Il rapporto tra quantità e qualità diventa evidente in una competizione come l’Eurolega, dove il calendario fitto mette a dura prova le squadre. In questo contesto, l’Olympiacos ha dimostrato resilienza, pur con alcune inevitabili difficoltà legate alla stanchezza.
Nel mese di marzo, i biancorossi hanno affrontato sette partite in soli tredici giorni (6, 8, 10, 12, 15, 17 e 19 marzo), alternando impegni tra Eurolega e campionato greco. Un ritmo che ha inevitabilmente influito sulle prestazioni, rendendo alcune gare meno brillanti del solito.
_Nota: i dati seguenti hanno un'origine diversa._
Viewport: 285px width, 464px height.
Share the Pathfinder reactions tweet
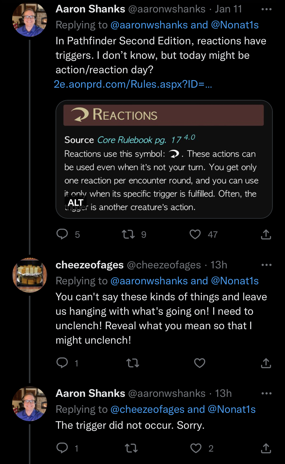[266, 234]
Nonostante ciò, il bilancio resta positivo: quattro vittorie e una sola sconfitta, con successi di peso contro squadre come Panathinaikos B.C., Fenerbahçe Beko e Baskonia. L’unico stop è arrivato contro il AS Monaco Basket.
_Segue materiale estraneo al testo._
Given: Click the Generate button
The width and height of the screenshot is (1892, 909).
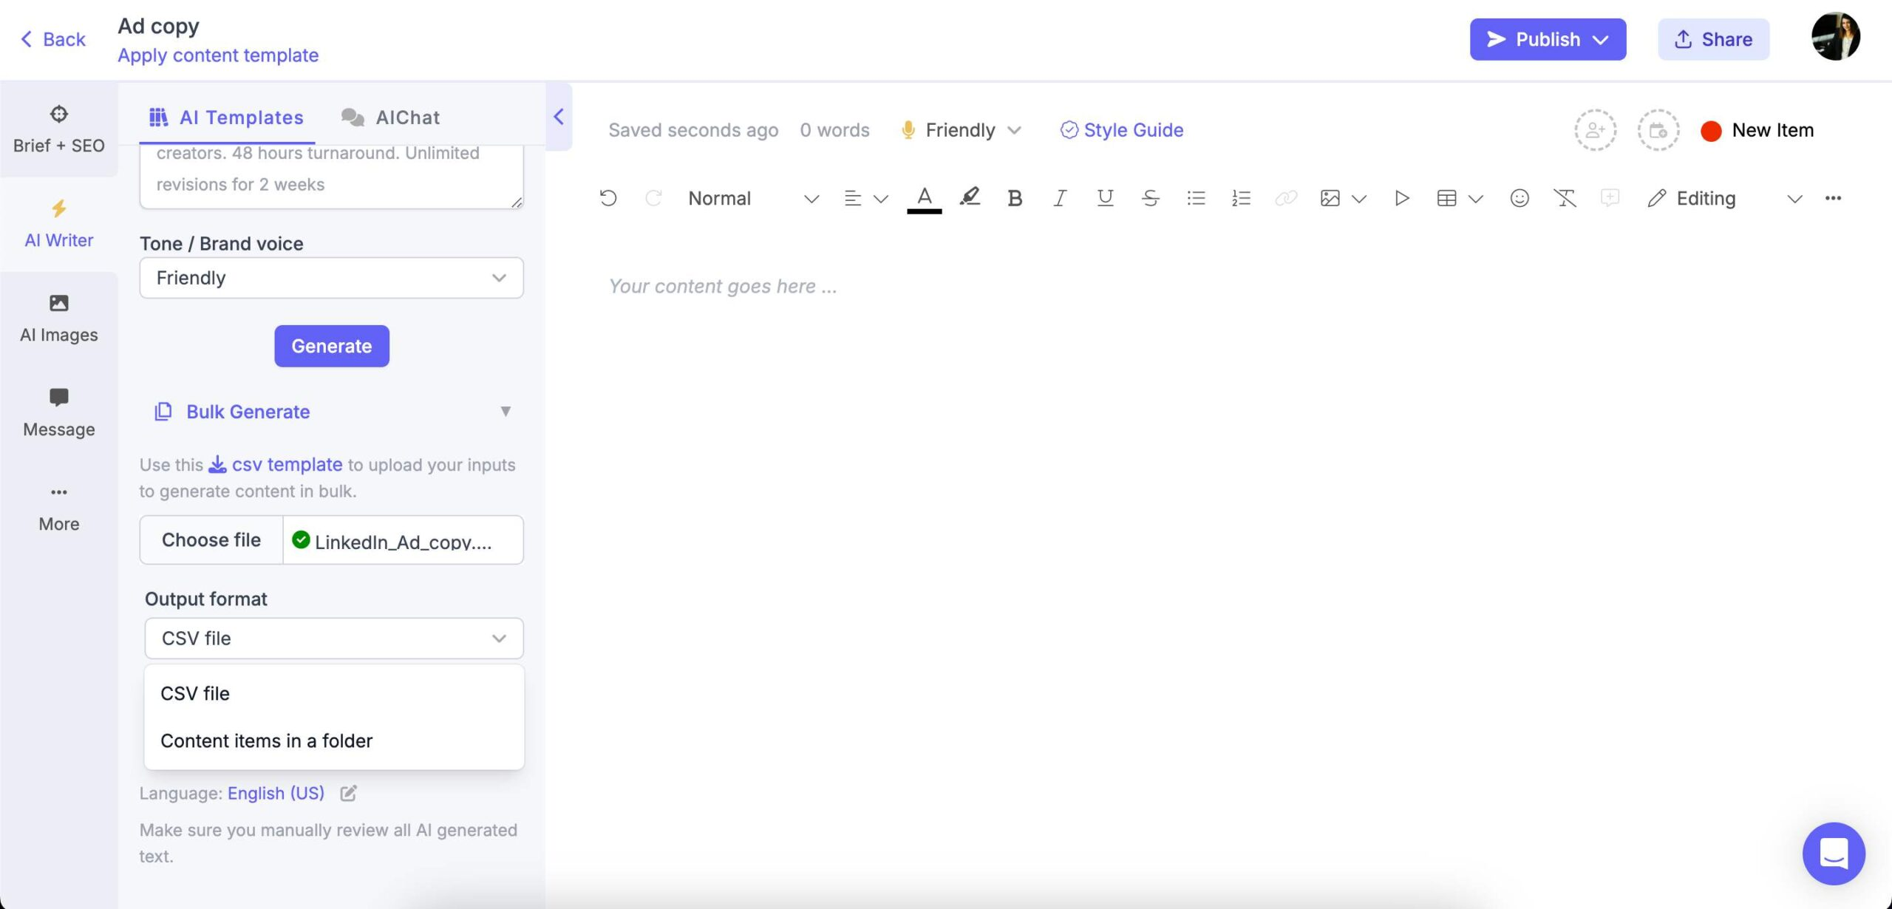Looking at the screenshot, I should [332, 345].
Olympiacos: fatica visibile, ma principi rispettati
La stanchezza si è riflessa soprattutto nel tiro da tre punti e nella difesa statica, con errori di lettura e ritardi sulle rotazioni. In alcune fasi della partita contro Baskonia, l’Olympiacos ha mostrato difficoltà nell’energia e nella concentrazione, concedendo tiri facili e percentuali basse dall’arco.
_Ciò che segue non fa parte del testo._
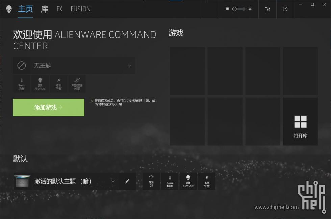Open the 无主题 theme dropdown
331x219 pixels.
74,65
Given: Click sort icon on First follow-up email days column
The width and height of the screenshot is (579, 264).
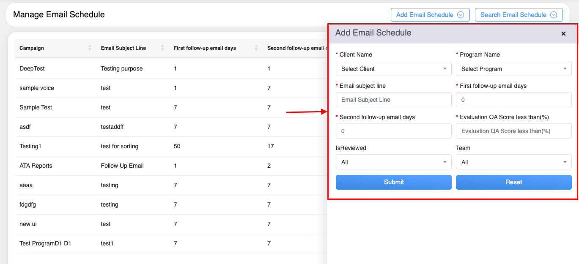Looking at the screenshot, I should (x=256, y=48).
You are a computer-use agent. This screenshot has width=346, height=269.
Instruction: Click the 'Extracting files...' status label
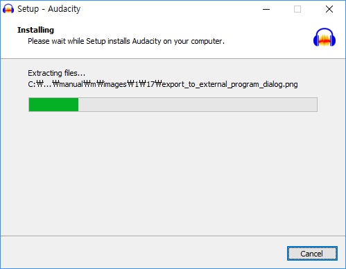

Tuttavia, la squadra ha dimostrato ancora una volta la propria identità: profondità di roster e capacità di reazione. I biancorossi hanno sfruttato il gioco interno e i rimbalzi offensivi per compensare le difficoltà al tiro, trovando punti preziosi nel pitturato.
In particolare, la prestazione combinata di Milutinov, Vezenkov e Jones (22/27 da due punti) evidenzia l’efficacia sotto canestro. Inoltre, il dato degli assist (25 a fronte di 12 palle perse) conferma la volontà di mantenere i principi di gioco anche nelle serate meno brillanti.
Prossima fermata: Valencia
Ora l’attenzione si sposta sulla trasferta contro il Valencia Basket, una partita chiave per consolidare il secondo posto in classifica e il vantaggio del fattore campo. Con un record di 22-11, l’Olympiacos è vicino a raggiungere il proprio obiettivo stagionale.
Per avere la meglio, servirà una maggiore efficienza offensiva, considerando che è improbabile vedere nuovamente un punteggio così basso da parte degli avversari. La continuità e la gestione delle energie saranno determinanti in questa fase decisiva della stagione.